WHAT TO WORK ON >>
Copy out, word for word, everything from the line containing "You are a computer-use" down to the final line, including both ends. Leave the pictures out of your answer.

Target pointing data
========================================================================

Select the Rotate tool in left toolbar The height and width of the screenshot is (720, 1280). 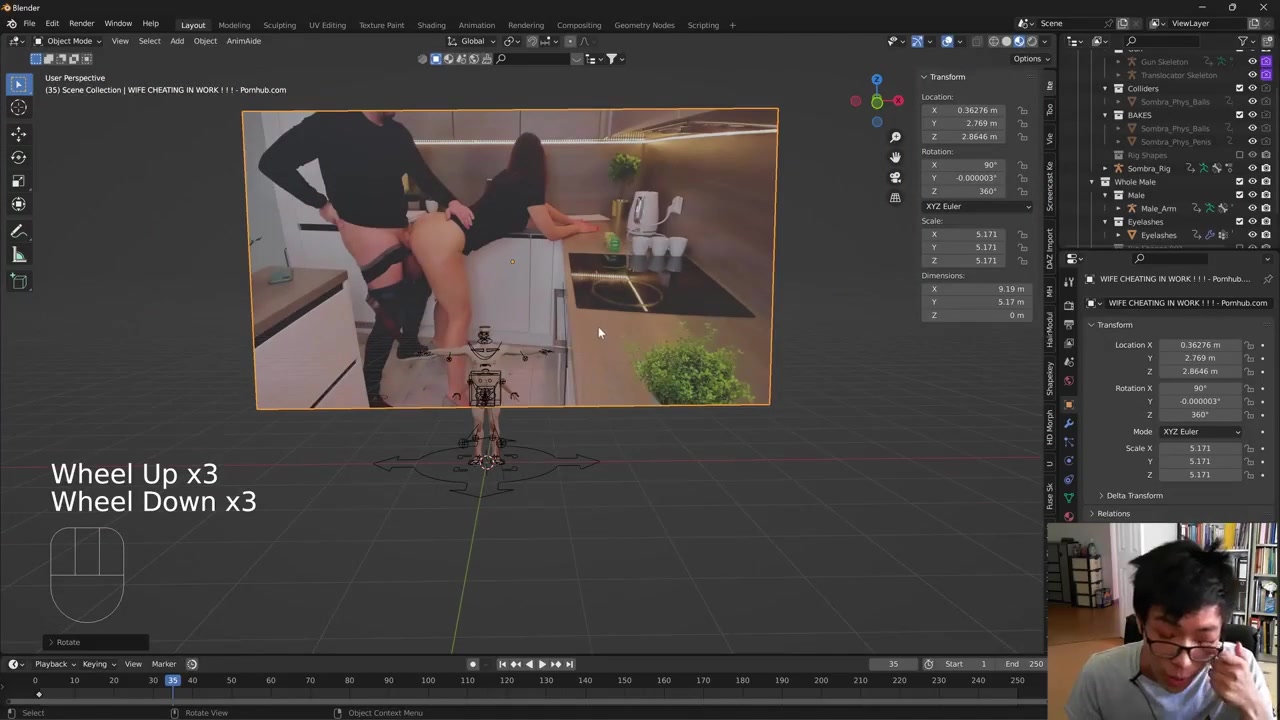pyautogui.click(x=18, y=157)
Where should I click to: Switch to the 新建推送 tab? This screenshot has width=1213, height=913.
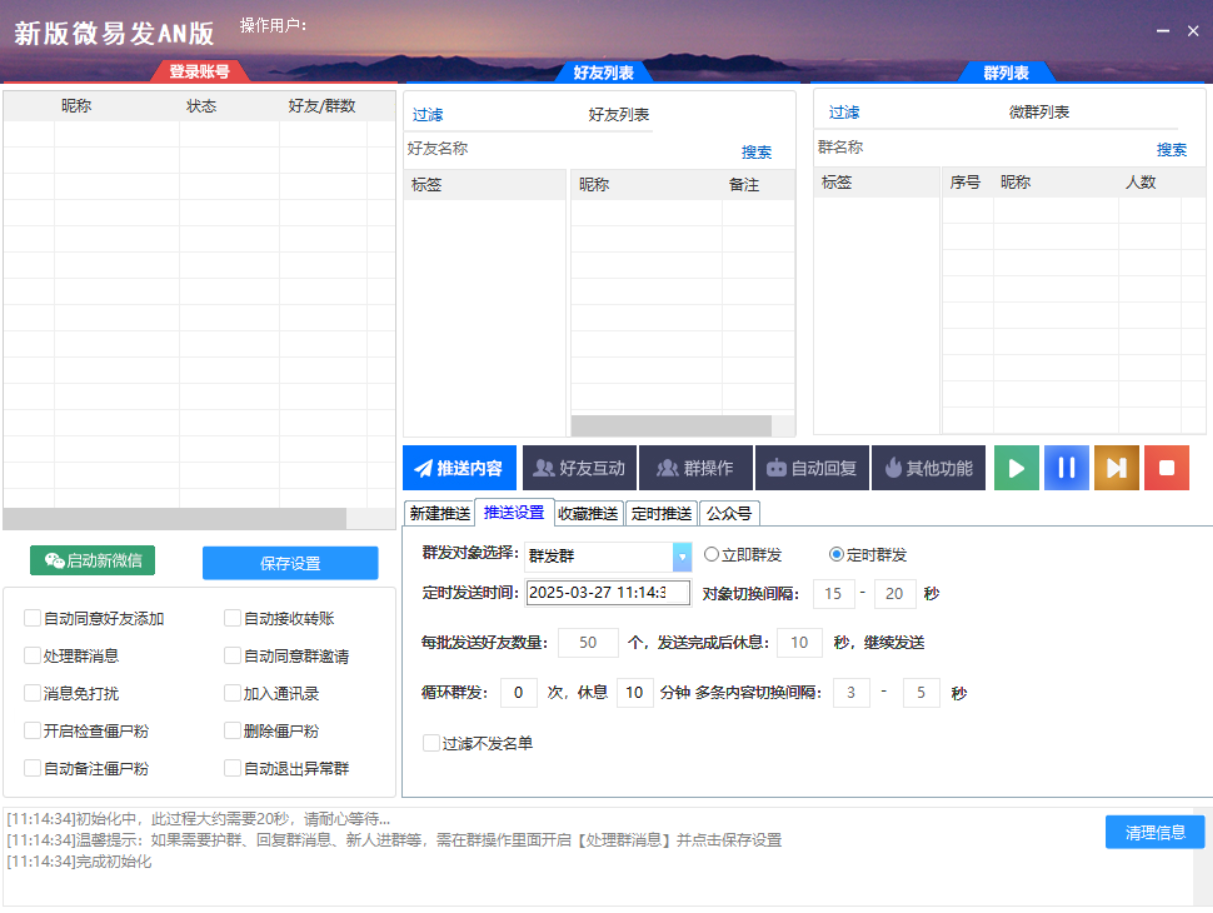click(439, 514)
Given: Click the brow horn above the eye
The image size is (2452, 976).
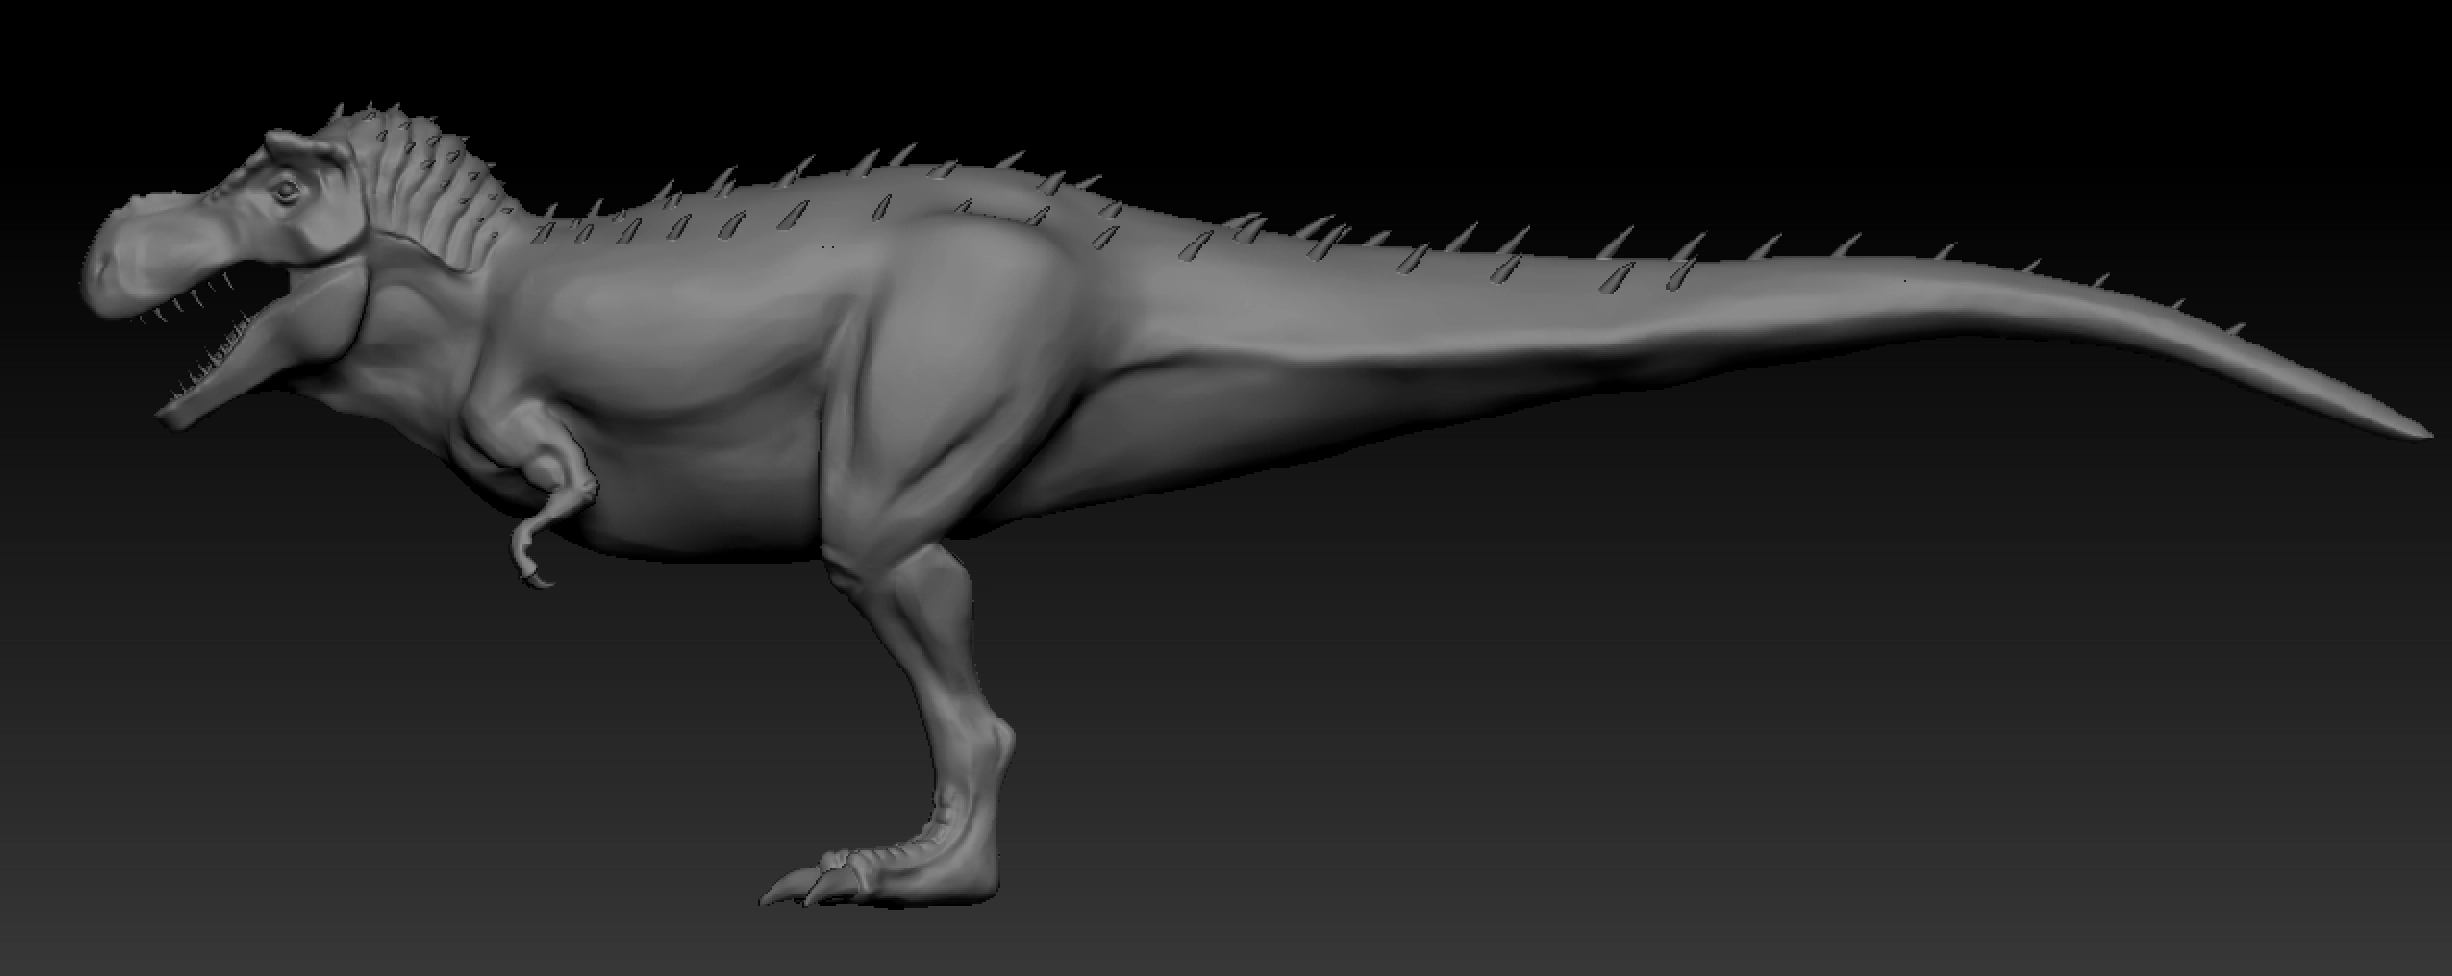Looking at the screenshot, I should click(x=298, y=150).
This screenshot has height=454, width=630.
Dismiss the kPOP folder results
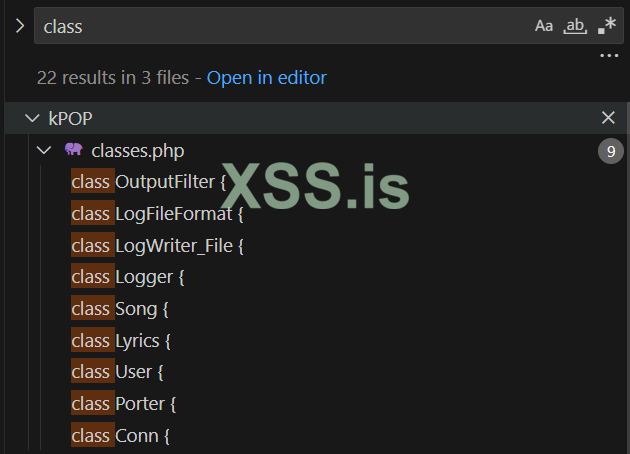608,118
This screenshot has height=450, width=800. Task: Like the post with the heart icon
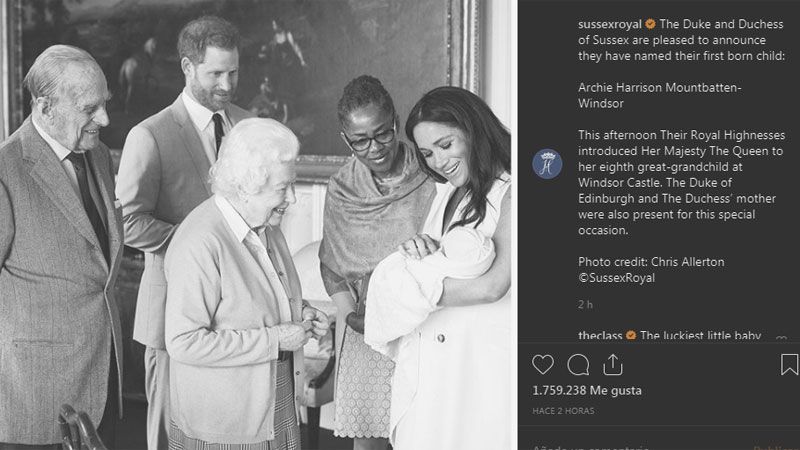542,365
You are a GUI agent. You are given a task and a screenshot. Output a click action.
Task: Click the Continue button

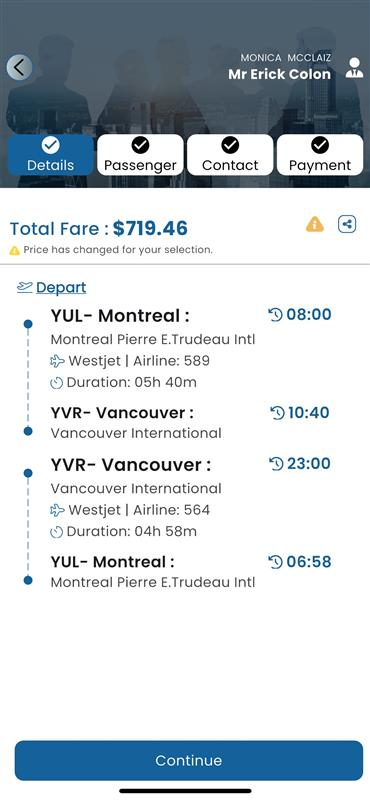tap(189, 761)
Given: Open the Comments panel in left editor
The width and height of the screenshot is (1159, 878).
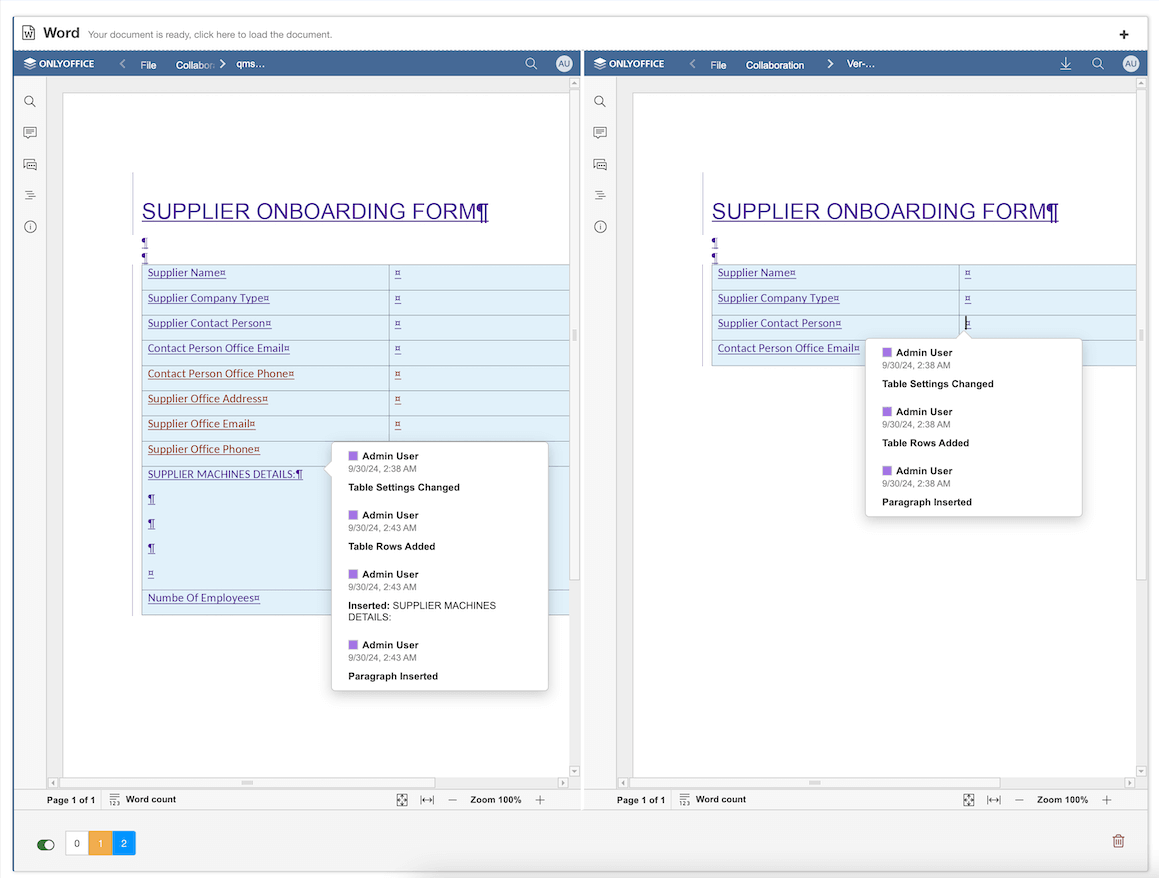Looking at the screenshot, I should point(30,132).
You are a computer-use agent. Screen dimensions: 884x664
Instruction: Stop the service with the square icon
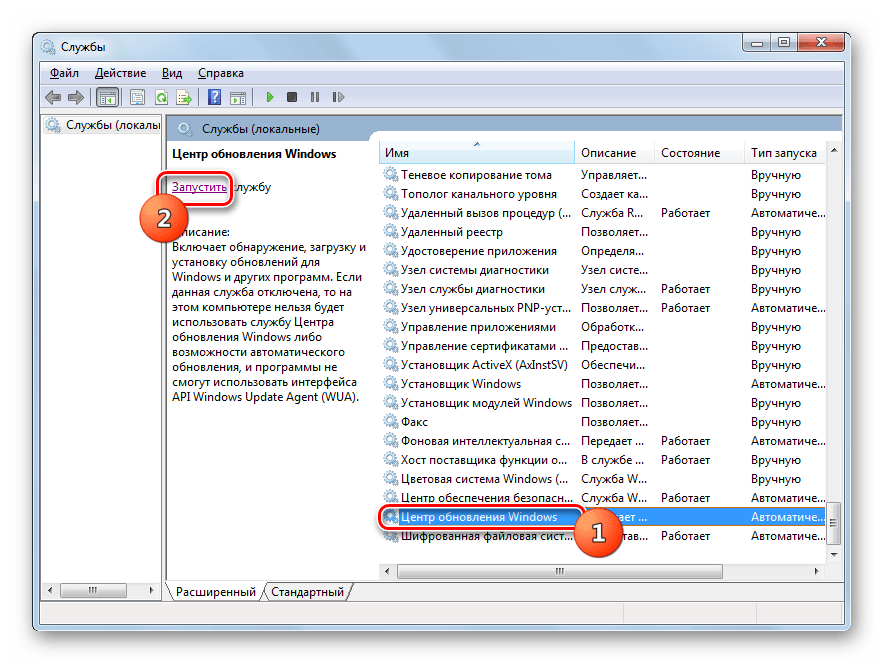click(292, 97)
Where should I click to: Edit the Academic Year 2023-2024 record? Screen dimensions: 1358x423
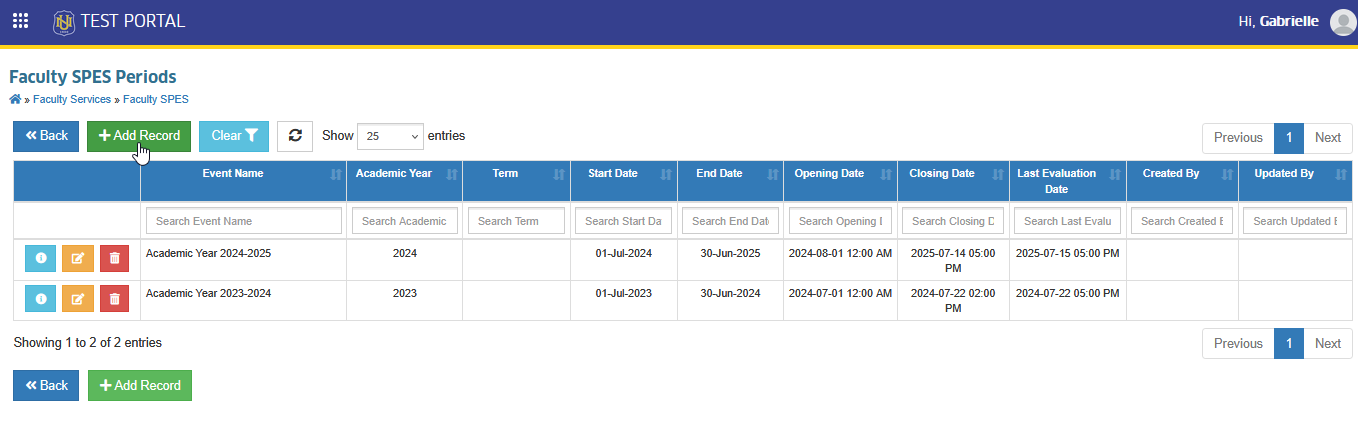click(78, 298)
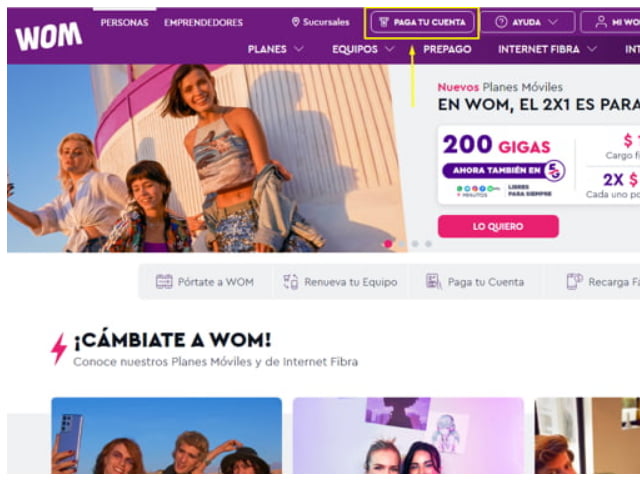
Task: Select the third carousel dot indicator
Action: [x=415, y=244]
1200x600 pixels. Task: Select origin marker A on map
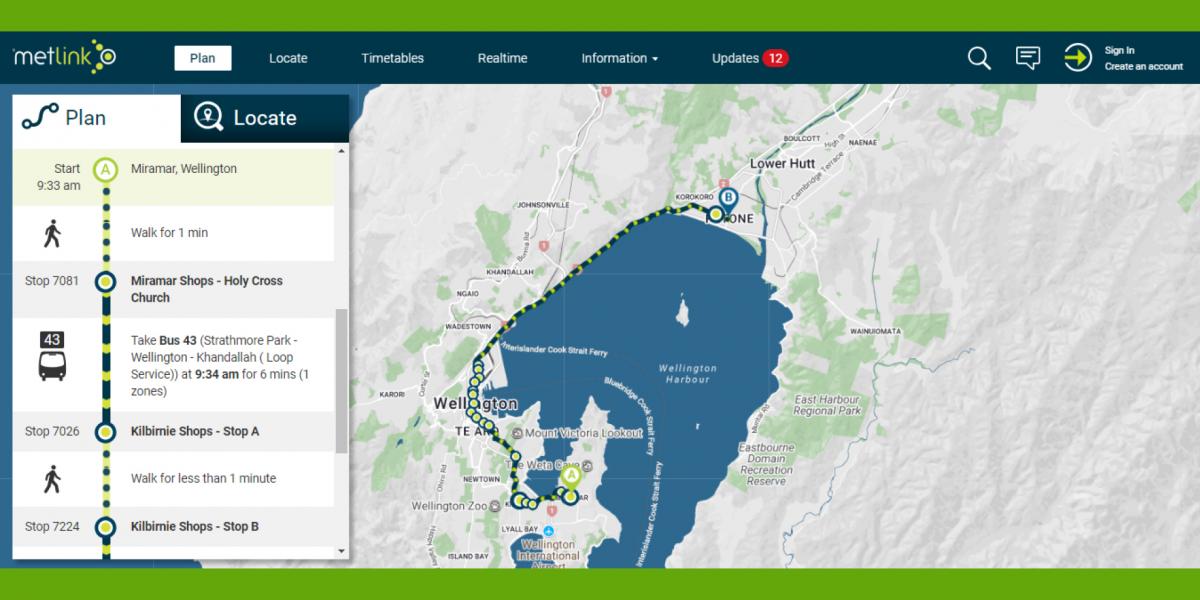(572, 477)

========================================================================

TASK ANSWER >>
You are a computer-use agent. Screen dimensions: 884x664
Instruction: Stop the service with the square icon
click(292, 97)
Where should I click to: Edit the Academic Year 2023-2024 record? Screen dimensions: 1358x423
click(78, 298)
Task: Select the third carousel dot indicator
Action: [x=415, y=244]
1200x600 pixels. Task: Select origin marker A on map
(572, 477)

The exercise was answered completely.